Pictures left aside, return the lines below exactly, from the one with "Region Heilbronn (497, 1216)" to the end, including both ends.

» **Record extracts**:
▬▬▬
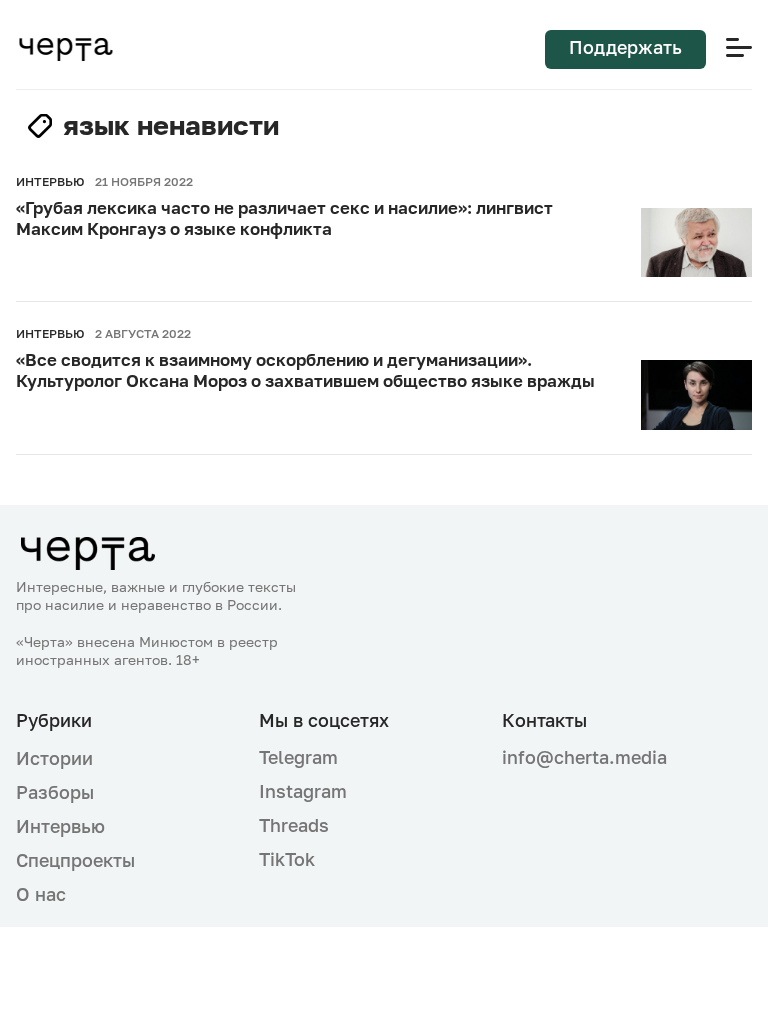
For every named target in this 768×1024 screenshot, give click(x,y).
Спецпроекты (75, 860)
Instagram (303, 791)
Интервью (60, 826)
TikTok (287, 859)
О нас (41, 894)
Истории (54, 758)
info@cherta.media (584, 757)
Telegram (298, 757)
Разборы (55, 792)
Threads (294, 825)
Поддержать (625, 47)
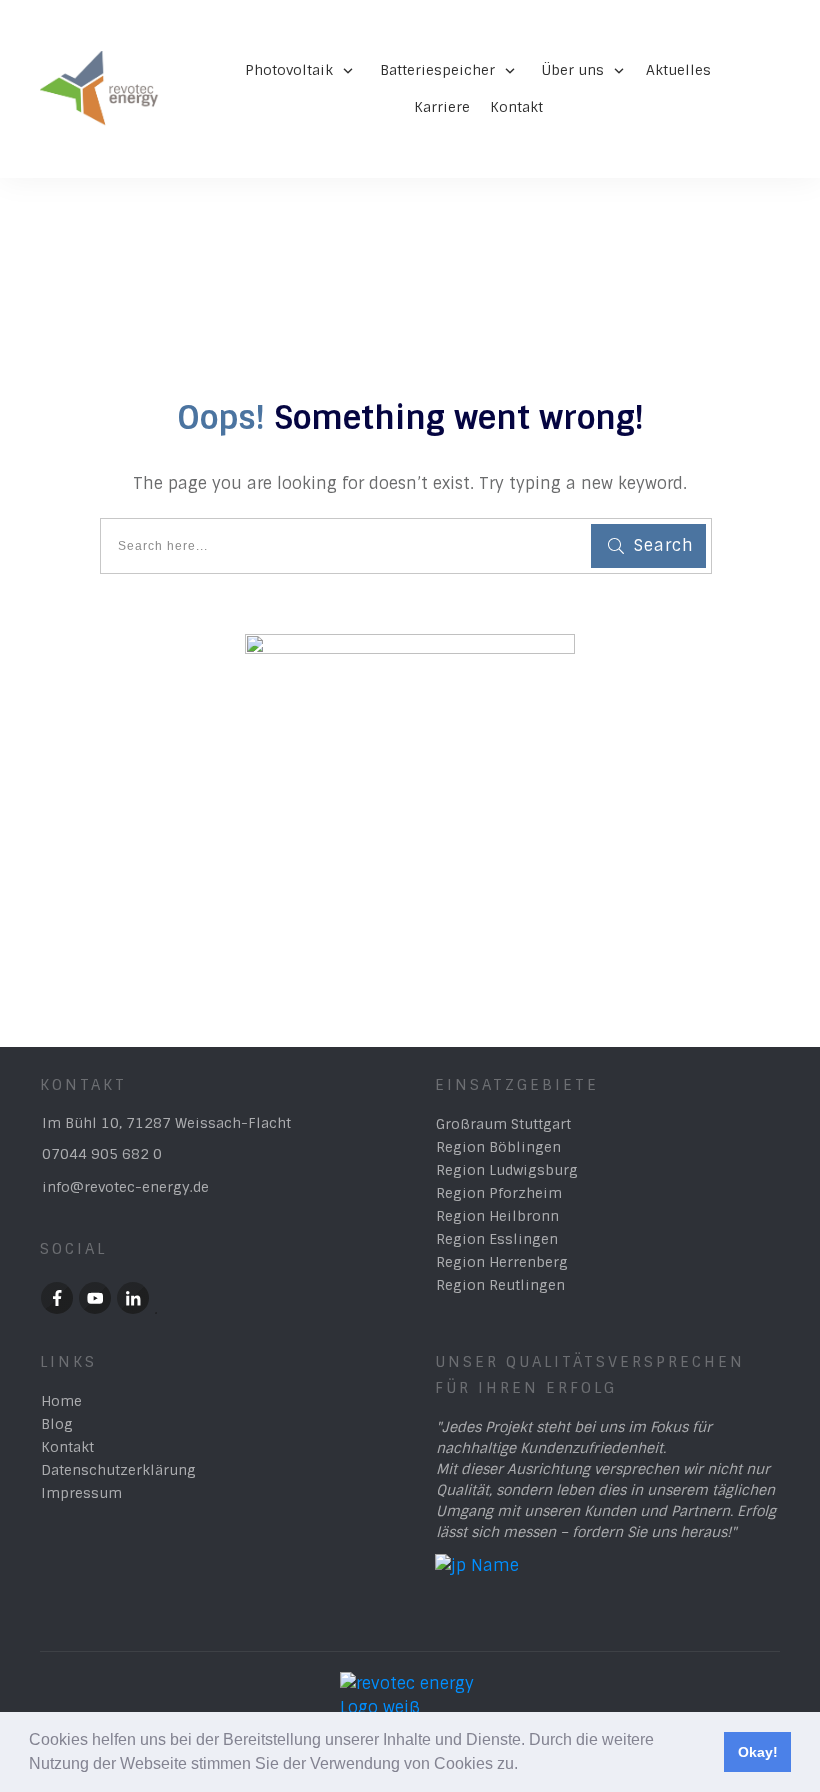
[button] (525, 1766)
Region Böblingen (498, 1147)
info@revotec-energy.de (125, 1187)
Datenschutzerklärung (118, 1470)
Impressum (81, 1493)
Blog (57, 1424)
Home (61, 1401)
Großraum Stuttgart (503, 1124)
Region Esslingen (497, 1239)
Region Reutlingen (500, 1285)
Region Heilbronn (497, 1216)
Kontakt (67, 1447)
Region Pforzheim (499, 1193)
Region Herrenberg (502, 1262)
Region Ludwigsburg (507, 1170)
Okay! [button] (758, 1752)
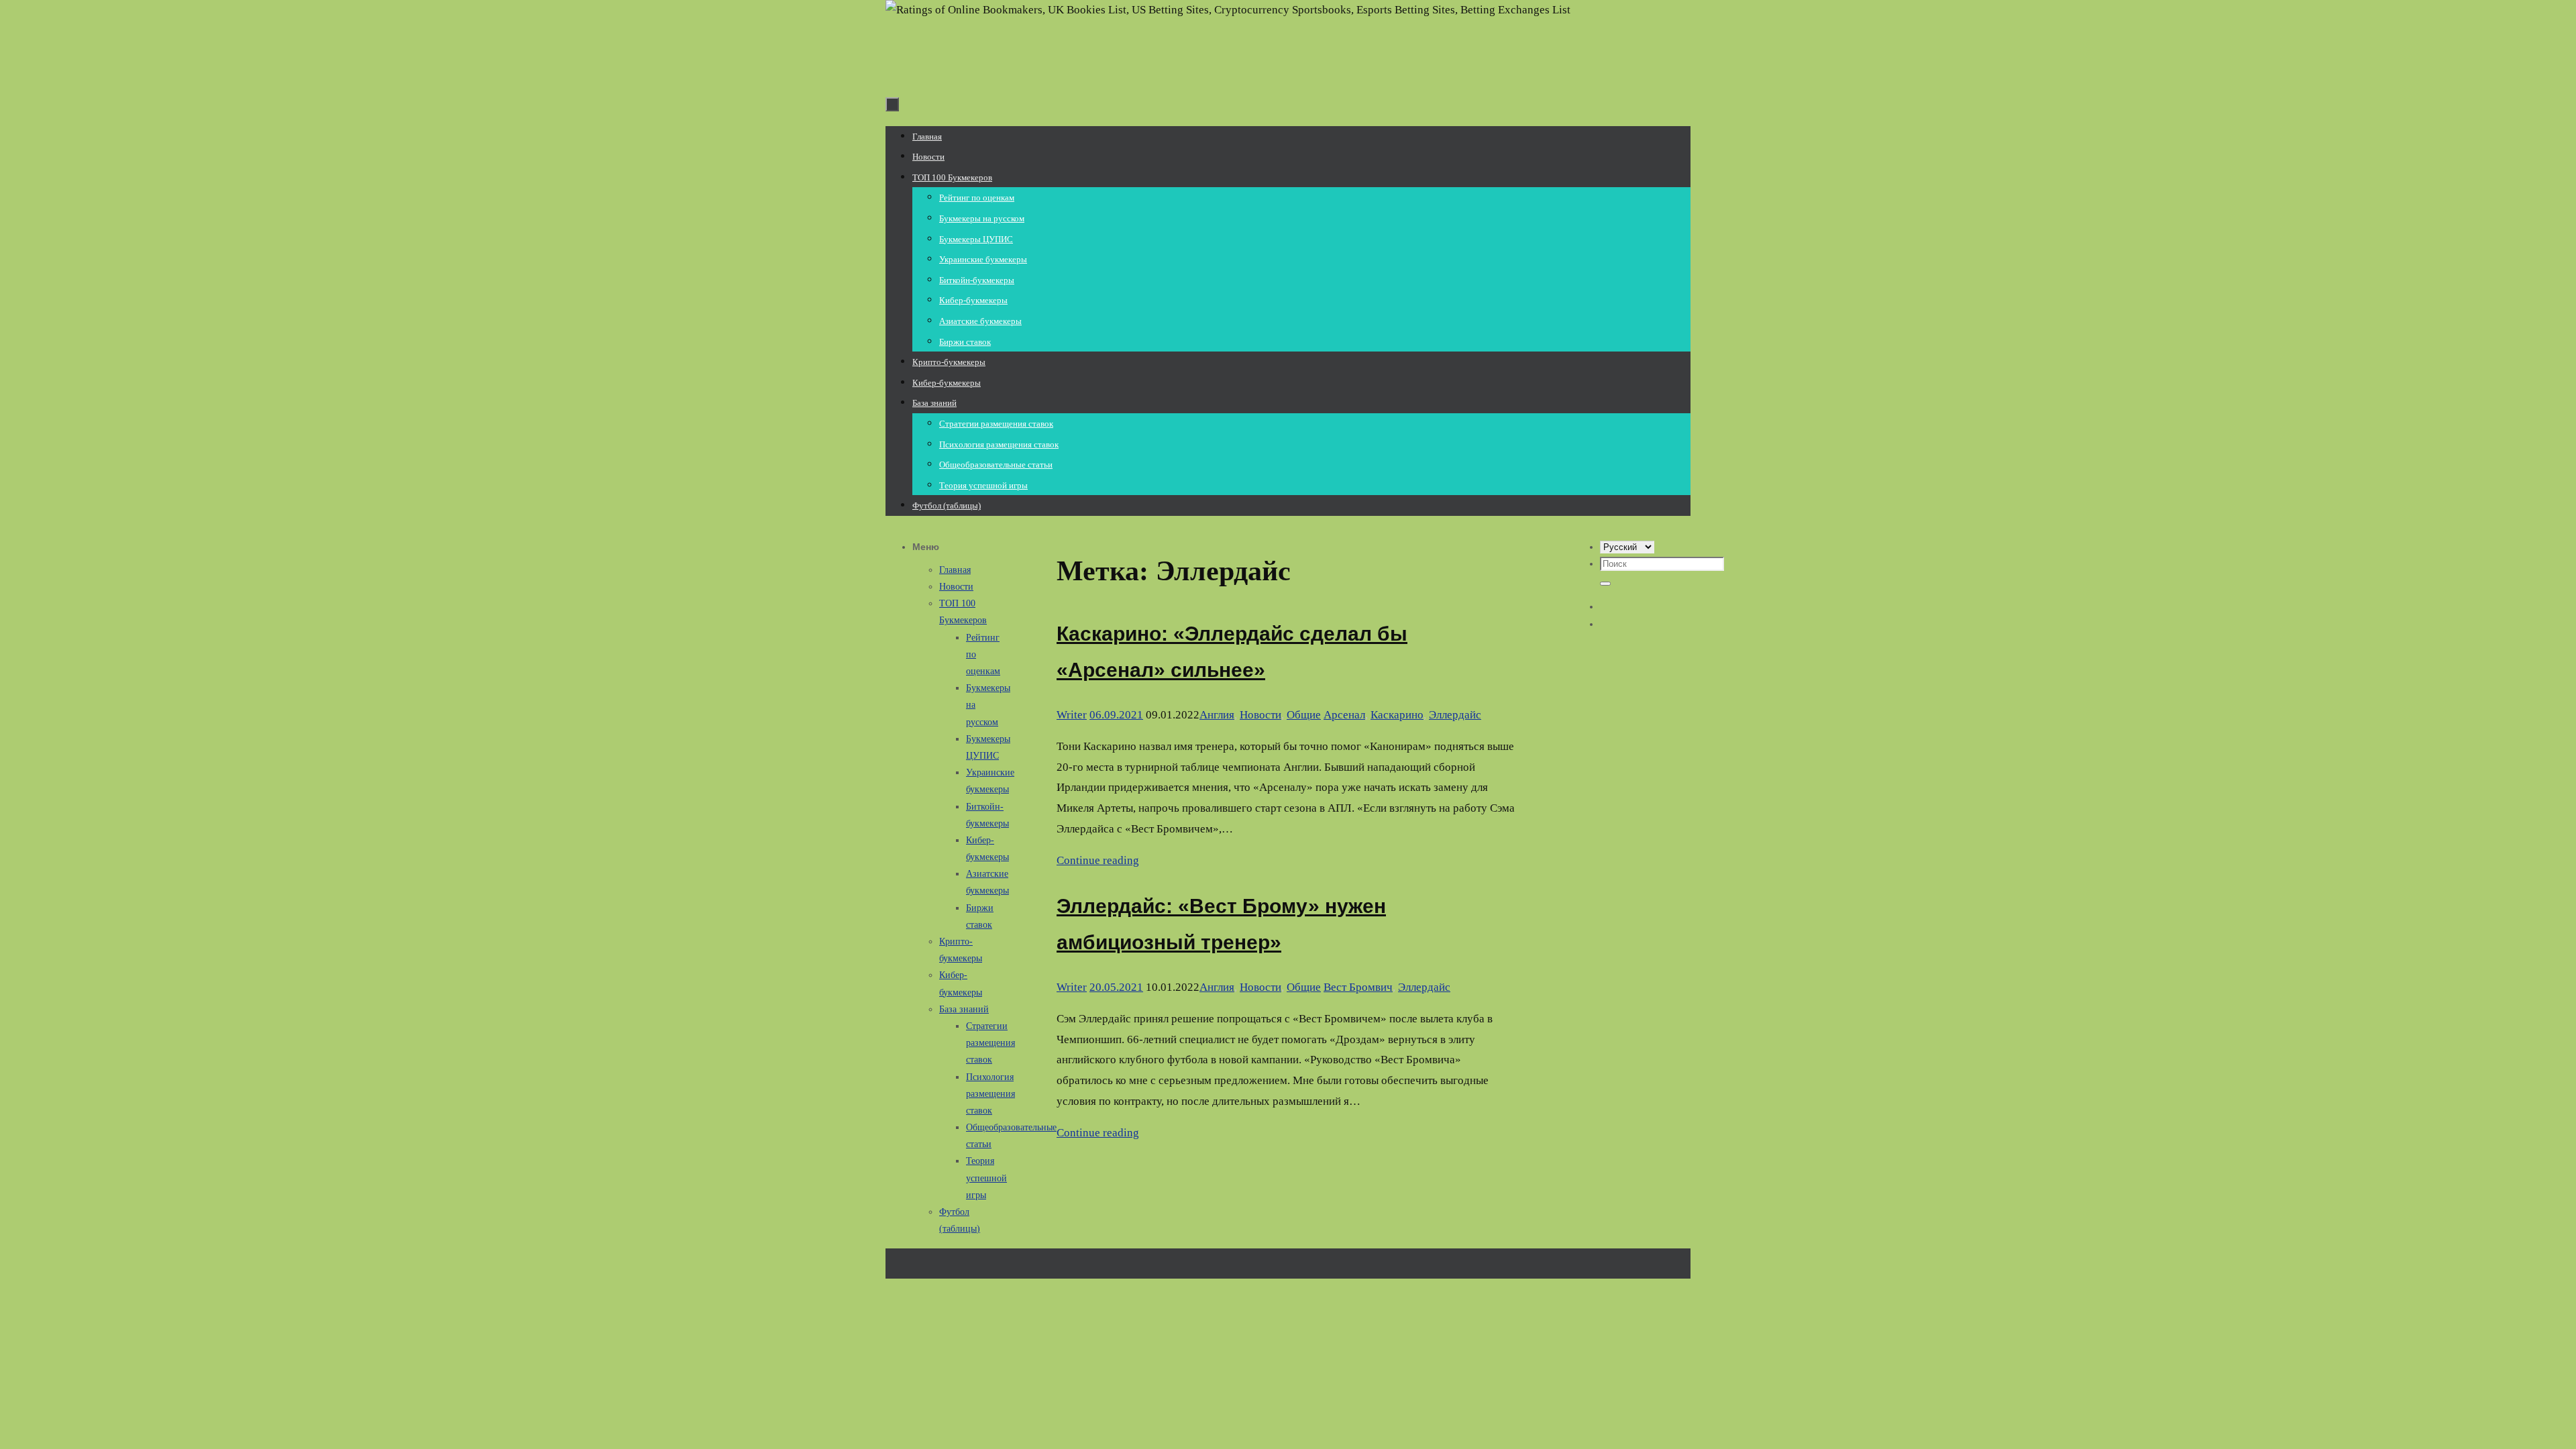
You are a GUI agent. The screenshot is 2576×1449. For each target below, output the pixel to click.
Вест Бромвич (1358, 987)
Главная (955, 570)
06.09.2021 (1116, 714)
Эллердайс (1455, 714)
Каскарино (1397, 714)
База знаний (964, 1009)
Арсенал (1344, 714)
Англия (1216, 714)
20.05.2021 (1116, 987)
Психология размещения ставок (990, 1094)
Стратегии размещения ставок (990, 1043)
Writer (1072, 714)
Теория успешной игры (986, 1177)
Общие (1304, 714)
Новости (1260, 714)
▬▬▬
» **Solution for this task**:
Region Heilbronn (497, 1216)
Kontakt (67, 1447)
Region Pforzheim (499, 1193)
Region Herrenberg (502, 1262)
Region Ludwigsburg (507, 1170)
Okay! [button] (758, 1752)
You are a GUI agent. The screenshot is 2576×1449. For each target below, output the pixel to click.
Вест Бромвич (1358, 987)
Главная (955, 570)
06.09.2021 (1116, 714)
Эллердайс (1455, 714)
Каскарино (1397, 714)
База знаний (964, 1009)
Арсенал (1344, 714)
Англия (1216, 714)
20.05.2021 (1116, 987)
Психология размещения ставок (990, 1094)
Стратегии размещения ставок (990, 1043)
Writer (1072, 714)
Теория успешной игры (986, 1177)
Общие (1304, 714)
Новости (1260, 714)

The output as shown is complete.